Raków Częstochowa w niesamowitych okolicznościach awansował do IV rundy Ligi Konferencji Europy. Wicemistrz Polski wyeliminował dużo silnienszy Rubin Kazań. Na zupełnie innym biegunie jest Śląsk Wrocław, który w fatalnym stylu odpadł na tym etapie, przegrywając z Hapoelem Be'er Sheva aż 0:4.

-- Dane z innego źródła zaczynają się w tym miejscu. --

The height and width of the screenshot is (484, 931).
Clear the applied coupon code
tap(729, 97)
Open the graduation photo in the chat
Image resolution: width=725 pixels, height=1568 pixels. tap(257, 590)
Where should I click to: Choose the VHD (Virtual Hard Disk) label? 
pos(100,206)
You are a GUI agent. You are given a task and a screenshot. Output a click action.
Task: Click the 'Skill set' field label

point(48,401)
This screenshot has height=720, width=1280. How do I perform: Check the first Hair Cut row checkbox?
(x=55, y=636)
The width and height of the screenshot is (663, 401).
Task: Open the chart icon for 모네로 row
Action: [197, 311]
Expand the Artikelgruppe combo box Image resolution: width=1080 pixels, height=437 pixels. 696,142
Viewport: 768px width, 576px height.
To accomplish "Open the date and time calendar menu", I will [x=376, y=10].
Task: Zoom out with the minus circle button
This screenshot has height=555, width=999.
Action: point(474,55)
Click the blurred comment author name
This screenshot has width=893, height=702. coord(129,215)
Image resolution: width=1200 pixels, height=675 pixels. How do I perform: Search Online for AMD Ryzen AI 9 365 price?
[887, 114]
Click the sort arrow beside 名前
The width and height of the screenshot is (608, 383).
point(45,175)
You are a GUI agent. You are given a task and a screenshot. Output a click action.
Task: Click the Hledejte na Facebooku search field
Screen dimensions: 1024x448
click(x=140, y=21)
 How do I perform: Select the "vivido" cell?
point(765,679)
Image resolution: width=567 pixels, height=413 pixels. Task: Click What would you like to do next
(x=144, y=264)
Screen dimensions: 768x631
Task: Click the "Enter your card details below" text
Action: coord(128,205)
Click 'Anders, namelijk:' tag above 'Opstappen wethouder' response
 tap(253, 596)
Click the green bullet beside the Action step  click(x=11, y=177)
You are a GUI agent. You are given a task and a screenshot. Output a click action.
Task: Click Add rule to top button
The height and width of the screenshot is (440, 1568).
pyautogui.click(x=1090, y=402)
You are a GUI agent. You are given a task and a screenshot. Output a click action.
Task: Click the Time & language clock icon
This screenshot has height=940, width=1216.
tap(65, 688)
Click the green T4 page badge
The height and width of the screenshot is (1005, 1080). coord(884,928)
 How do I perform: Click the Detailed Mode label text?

Raków już czwarty mecz w Lidze Konferencji Europy zremisował 0:0. Można było mieć pretensje o takie wyniki ze słabą litewską Suduvą, gdzie trzeba było przepychać awans w serii rzutów karnych. Bohaterem wówczas został Vladan Kovacević. Dwumecz z Rubinem miał dokładnie tego samego bohatera. Bośniacki bramkarz obronił kluczowego karnego w… 120. minucie! Gdyby Haksabanović trafił, to wówczas znów oglądalibyśmy konkurs jedenastek w wykonaniu Rakowa. Trener Leonid Słucki zrobił nawet zmianę, w której wprowadził rezerwowego bramkarza – specjalnie na karne. Miała wyjść z tego pokerowa zagrywka, a wyszło komicznie. Nie da się ukryć, że to piłkarze z Kazania byli tutaj zdecydowanym faworytem, a Raków nie miał nic do stracenia.
Gracze z Czestochowy rozpoczęli tak, jak tydzień wcześniej – od mocnego uderzenia. W pierwszych minutach podopieczni Papszuna trochę zaskoczyli. Mecz był wyrównany, oprócz samej końcówki, w której to gospodarze wyraźnie przycisnęli, a to zakończyło się choćby strzałem w słupek Abildgaarda. Wielka szansa dla polskiego zespołu pojawiła się w drugiej części dogrywki, kiedy Samosznikow otrzymał czerwoną kartkę w 106. minucie. Raków błyskawicznie, bo już po kilku minutach, to wykorzystał. To była znakomita akcja – prostopadłe podanie od Papanikolau do Wiktora Długosza, a ten posłał silną i wysoką wrzutkę prosto na głowę Gutkovskisa. Dramat rozegrał się w ostatnich minutach, kiedy sędzia podyktował rzut karny dla gospodarzy. Wtedy jednak znakomitą paradą popisał się Kovacević, który złamał marzenia Rosjan o konkursie jedenastek. Po jego interwencji sędzia natychmiast zakończył mecz, a wszyscy rzucili się z radości na bośniackiego bramkarza! Raków już w pierwszym sezonie w pucharach napisał taką piękną historię!
Zupełnie inaczej zaprezentował się Śląsk Wrocław. Po pierwszym meczu można było mieć spore nadzieje, że przynajmniej powalczą z silniejszym Hapoelem. Przyjechali z jednobramkową zaliczką, ale błyskawicznie ją stracili po fatalnym błędzie Szymona Lewkota. Kilka minut później było już 2:0. W siedem minut gospodarze nie tylko odrobili stratę z Wrocławia, ale mieli już jedno trafienie więcej w dwumeczu. Śląsk nie potrafił się pozbierać po dwóch szybkich ciosach na szczękę, był rozproszony w defensywie i mógł się cieszyć, że do przerwy przegrywał tylko 0:2, bo gracze z Izraela mieli jeszcze akcję, która zakończyła się strzałem w słupek. Po przerwie zespół Magiery próbował odrobić stratę, ale niewykorzystane okazje szybko się zemściły i po trafieniu Ansaha w 54. minucie nie było już czego zbierać. Śląsk stracił później jeszcze jednego gola i przegrał ostatecznie 0:4. Mecz w ich wykonaniu był słabiutki. Nie byli nawet blisko nawiązania walki z przeciwnikiem. Tym większa szkoda po korzystnym wyniku z Wrocławia i tym, jak wyglądała dominacja Polaków w pierwszej połowie na własnym obiekcie.